■ Exercise:
In the material below, the required lines run from the one containing "Click the plus icon for multiple placements" through the one containing "Enable the timeshift". Copy those lines exactly, ends included, and nothing else.

■ Records for this task:
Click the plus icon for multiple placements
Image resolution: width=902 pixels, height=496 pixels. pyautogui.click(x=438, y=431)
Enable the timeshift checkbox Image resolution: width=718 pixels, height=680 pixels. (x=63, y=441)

---

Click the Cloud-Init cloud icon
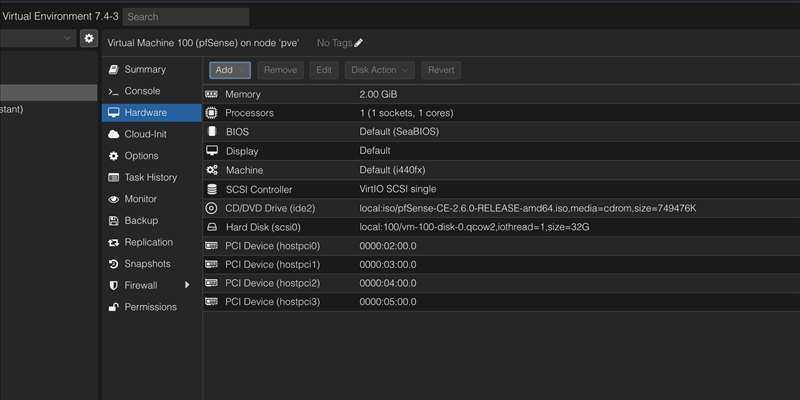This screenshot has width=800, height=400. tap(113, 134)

■ Exercise solution:
Click the plus icon for multiple placements
Image resolution: width=902 pixels, height=496 pixels. pyautogui.click(x=438, y=431)
Enable the timeshift checkbox Image resolution: width=718 pixels, height=680 pixels. (x=63, y=441)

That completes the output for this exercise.